● Required action: Reproduce every record exactly.

--- START ---

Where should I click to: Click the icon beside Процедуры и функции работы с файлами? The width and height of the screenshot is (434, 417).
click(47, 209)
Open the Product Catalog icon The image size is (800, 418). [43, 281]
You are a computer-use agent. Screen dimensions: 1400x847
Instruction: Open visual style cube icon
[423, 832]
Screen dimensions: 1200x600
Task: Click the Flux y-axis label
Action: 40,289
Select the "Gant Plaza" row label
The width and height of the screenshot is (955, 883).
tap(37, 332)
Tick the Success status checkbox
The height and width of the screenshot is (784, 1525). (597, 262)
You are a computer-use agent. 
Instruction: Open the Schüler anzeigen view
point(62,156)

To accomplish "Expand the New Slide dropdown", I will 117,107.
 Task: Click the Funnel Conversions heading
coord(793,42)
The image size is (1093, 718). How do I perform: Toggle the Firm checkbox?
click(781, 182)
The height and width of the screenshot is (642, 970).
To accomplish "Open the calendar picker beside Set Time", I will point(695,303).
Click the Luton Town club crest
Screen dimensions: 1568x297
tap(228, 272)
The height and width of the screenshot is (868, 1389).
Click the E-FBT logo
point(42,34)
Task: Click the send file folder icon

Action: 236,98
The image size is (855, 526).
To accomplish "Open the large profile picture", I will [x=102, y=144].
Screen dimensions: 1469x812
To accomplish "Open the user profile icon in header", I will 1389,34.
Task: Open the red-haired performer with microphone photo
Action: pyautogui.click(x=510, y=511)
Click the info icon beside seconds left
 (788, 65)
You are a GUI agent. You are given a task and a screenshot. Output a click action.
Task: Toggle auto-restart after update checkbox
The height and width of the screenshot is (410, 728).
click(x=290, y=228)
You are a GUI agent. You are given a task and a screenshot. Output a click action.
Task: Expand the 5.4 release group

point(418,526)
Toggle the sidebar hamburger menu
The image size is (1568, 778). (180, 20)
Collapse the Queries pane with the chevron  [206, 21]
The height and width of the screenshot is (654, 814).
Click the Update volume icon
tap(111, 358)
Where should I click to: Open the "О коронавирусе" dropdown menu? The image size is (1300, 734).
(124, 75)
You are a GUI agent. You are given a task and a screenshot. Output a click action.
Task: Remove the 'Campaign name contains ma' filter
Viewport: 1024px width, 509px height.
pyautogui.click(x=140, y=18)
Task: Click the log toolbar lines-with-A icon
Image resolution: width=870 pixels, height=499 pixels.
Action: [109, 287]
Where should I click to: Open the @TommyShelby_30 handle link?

--- END ---

● Solution to this exercise:
Where should I click to: Click the icon beside Процедуры и функции работы с файлами? The width and height of the screenshot is (434, 417).
click(47, 209)
Open the Product Catalog icon The image size is (800, 418). [43, 281]
You are a computer-use agent. Screen dimensions: 1400x847
Instruction: Open visual style cube icon
[423, 832]
Screen dimensions: 1200x600
Task: Click the Flux y-axis label
Action: 40,289
Select the "Gant Plaza" row label
The width and height of the screenshot is (955, 883).
tap(37, 332)
Tick the Success status checkbox
The height and width of the screenshot is (784, 1525). (597, 262)
You are a computer-use agent. 
Instruction: Open the Schüler anzeigen view
point(62,156)

To accomplish "Expand the New Slide dropdown", I will 117,107.
 Task: Click the Funnel Conversions heading
coord(793,42)
The image size is (1093, 718). How do I perform: Toggle the Firm checkbox?
click(781, 182)
The height and width of the screenshot is (642, 970).
To accomplish "Open the calendar picker beside Set Time", I will point(695,303).
Click the Luton Town club crest
Screen dimensions: 1568x297
tap(228, 272)
The height and width of the screenshot is (868, 1389).
Click the E-FBT logo
point(42,34)
Task: Click the send file folder icon

Action: 236,98
The image size is (855, 526).
To accomplish "Open the large profile picture", I will [x=102, y=144].
Screen dimensions: 1469x812
To accomplish "Open the user profile icon in header", I will 1389,34.
Task: Open the red-haired performer with microphone photo
Action: pyautogui.click(x=510, y=511)
Click the info icon beside seconds left
 (788, 65)
You are a GUI agent. You are given a task and a screenshot. Output a click action.
Task: Toggle auto-restart after update checkbox
The height and width of the screenshot is (410, 728).
click(x=290, y=228)
You are a GUI agent. You are given a task and a screenshot. Output a click action.
Task: Expand the 5.4 release group

point(418,526)
Toggle the sidebar hamburger menu
The image size is (1568, 778). (180, 20)
Collapse the Queries pane with the chevron  [206, 21]
The height and width of the screenshot is (654, 814).
Click the Update volume icon
tap(111, 358)
Where should I click to: Open the "О коронавирусе" dropdown menu? The image size is (1300, 734).
(124, 75)
You are a GUI agent. You are given a task and a screenshot. Output a click action.
Task: Remove the 'Campaign name contains ma' filter
Viewport: 1024px width, 509px height.
pyautogui.click(x=140, y=18)
Task: Click the log toolbar lines-with-A icon
Image resolution: width=870 pixels, height=499 pixels.
Action: [109, 287]
Where should I click to: Open the @TommyShelby_30 handle link?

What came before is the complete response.